Assistance and Additional Resources
- The Client agrees at all times to provide such assistance as BuildIT reasonably requires in order to enable it to provide the Services, including:
- ensuring that BuildIT can, whenever it reasonably requires, access any location necessary to perform the Services;
- providing access to such personnel of the Supplier as is necessary to provide the Services;
- providing all information, documents, materials and or other items necessary for the provision of the Services in a timely manner; and
- obtaining any necessary licences, permits permissions or consents relevant to the provision of the Services.
- The Client agrees to provide, for the use of BuildIT in providing the Services, the following resources:
- Timekeeping and Fault reporting solution; and
- Such other resources as BuildIT may reasonably request from time to time.
Insurance
- BuildIT will be required to maintain general liability insurance including coverage for bodily injury and property damage at a level that would be considered reasonable in its industry based on the risk associated with the characteristics of this Agreement and the Services and only to the extent permitted by law.
Confidentiality
- Confidential information (the “Confidential Information“) refers to any data or information relating to the business of the Client which would reasonably be considered to be proprietary to the Client including, but not limited to, accounting records, business processes, and client records and that is not generally known in the industry of the Client and where the release of that Confidential Information could reasonably be expected to cause harm to the Client.
- BuildIT agrees that it will not disclose, divulge, reveal, report or use, for any purpose, any Confidential Information which BuildIT has obtained, except as authorised by the Client. This obligation will end on the expiration or termination of this Agreement.

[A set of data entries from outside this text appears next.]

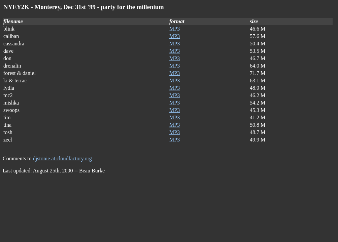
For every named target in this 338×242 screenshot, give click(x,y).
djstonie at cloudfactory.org (62, 158)
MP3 (174, 29)
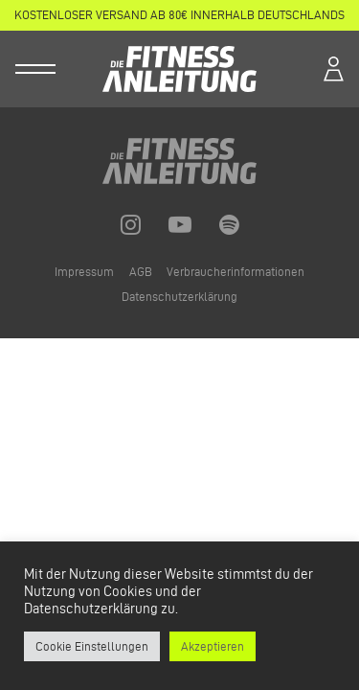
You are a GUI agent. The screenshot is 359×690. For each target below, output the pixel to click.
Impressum (86, 271)
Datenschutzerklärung (179, 296)
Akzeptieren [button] (212, 646)
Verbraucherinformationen (235, 271)
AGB (142, 271)
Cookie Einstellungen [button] (91, 646)
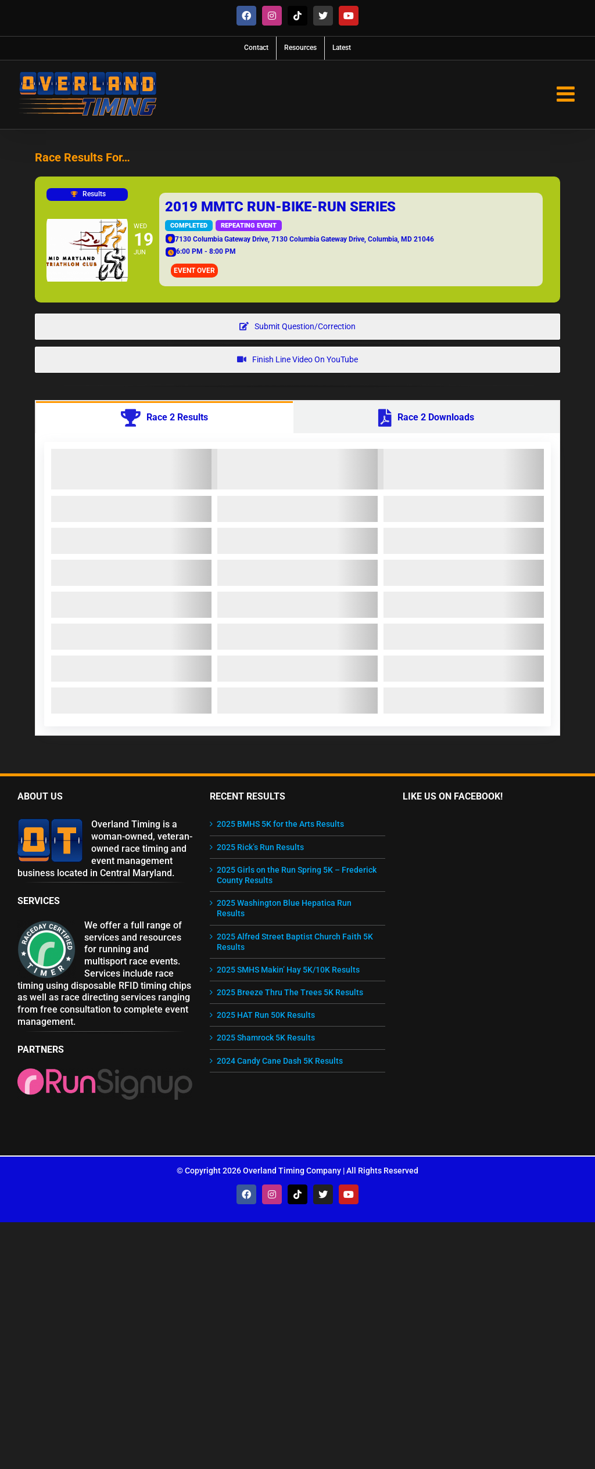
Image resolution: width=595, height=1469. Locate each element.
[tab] (164, 417)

- All written and oral information and materials of the type described in clause 56 disclosed or provided by the Client to BuildIT under this Agreement is Confidential Information, regardless of whether it was provided before or after the date of this Agreement or how it was provided to BuildIT.
Non-Solicitation
- BuildIT understands and agrees that any attempt on the part of the Contractor to induce other employees or contractors to leave the Client’s employ, or any effort by BuildIT to interfere with the Client’s relationship with its employees or other service providers may be harmful and damaging to the Client.

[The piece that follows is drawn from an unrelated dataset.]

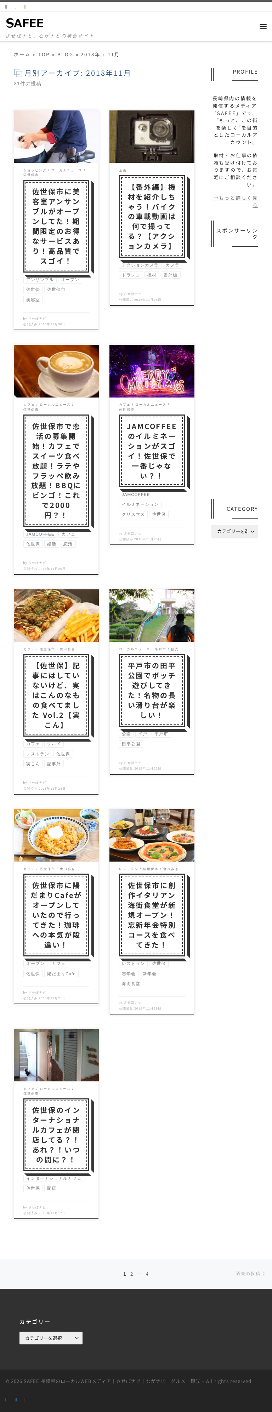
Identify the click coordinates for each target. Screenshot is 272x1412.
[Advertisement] (234, 374)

- Until this Agreement expires or is terminated, BuildIT will not in any way directly or indirectly:
- induce or attempt to induce any employee or other service provider of the Client to cease employment or retainer with the Client;
- otherwise interfere with or disrupt the Client’s relationship with its employees or other service providers;
- discuss employment opportunities or provide information about competitive employment to any of the Client’s employees or other service providers; or
- solicit, entice, or hire away any employee or other service provider of the Client.
Return of Property
- Upon the expiry or termination of this Agreement, BuildIT will return to the Client any property, documentation, records, or Confidential Information which is the property of the Client.